Look below for the line that contains "The image size is (1568, 725).", then copy it and each following line exactly, through and including the line that contains "Viewport: 606px width, 900px height.".
__________________________________________________
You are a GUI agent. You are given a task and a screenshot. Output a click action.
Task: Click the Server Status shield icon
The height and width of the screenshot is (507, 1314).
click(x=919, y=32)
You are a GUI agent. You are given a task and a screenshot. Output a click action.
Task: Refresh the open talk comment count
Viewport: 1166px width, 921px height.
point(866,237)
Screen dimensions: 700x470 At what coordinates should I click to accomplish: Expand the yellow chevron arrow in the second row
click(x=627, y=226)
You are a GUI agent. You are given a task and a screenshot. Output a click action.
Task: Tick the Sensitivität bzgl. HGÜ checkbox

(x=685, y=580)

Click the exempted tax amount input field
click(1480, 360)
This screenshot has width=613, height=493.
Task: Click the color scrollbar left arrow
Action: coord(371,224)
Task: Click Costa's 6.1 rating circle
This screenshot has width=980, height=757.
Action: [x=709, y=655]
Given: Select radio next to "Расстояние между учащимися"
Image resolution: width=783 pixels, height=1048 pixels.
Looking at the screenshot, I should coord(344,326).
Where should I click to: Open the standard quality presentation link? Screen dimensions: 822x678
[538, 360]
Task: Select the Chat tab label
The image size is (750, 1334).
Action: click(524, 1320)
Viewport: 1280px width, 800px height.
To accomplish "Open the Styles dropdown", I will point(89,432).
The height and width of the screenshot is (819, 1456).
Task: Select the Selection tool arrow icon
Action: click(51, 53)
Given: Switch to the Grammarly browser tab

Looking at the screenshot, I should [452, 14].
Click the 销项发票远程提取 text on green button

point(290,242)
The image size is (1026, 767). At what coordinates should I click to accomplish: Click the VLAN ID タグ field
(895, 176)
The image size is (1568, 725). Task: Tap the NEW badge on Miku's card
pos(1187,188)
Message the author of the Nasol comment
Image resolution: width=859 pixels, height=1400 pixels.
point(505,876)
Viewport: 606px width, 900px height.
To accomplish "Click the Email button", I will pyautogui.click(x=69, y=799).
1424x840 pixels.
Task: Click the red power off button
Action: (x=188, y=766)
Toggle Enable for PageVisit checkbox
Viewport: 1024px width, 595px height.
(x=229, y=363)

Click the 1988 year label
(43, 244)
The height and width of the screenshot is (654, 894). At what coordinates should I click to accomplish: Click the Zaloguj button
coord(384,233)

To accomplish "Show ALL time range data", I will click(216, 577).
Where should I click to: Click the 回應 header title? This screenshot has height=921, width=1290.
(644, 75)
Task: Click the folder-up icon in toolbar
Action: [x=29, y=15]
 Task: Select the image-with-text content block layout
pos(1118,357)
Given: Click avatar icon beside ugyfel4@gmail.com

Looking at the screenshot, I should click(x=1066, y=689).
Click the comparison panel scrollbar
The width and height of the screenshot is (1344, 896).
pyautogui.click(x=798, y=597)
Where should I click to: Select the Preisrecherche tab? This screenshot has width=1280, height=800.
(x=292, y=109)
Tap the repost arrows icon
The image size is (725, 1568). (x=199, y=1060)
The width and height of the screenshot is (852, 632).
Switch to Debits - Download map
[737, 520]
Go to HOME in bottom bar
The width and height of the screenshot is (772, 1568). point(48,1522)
__________________________________________________
#### [Expected answer]
The image size is (1568, 725). Task: Tap the NEW badge on Miku's card
pos(1187,188)
Message the author of the Nasol comment
Image resolution: width=859 pixels, height=1400 pixels.
point(505,876)
Viewport: 606px width, 900px height.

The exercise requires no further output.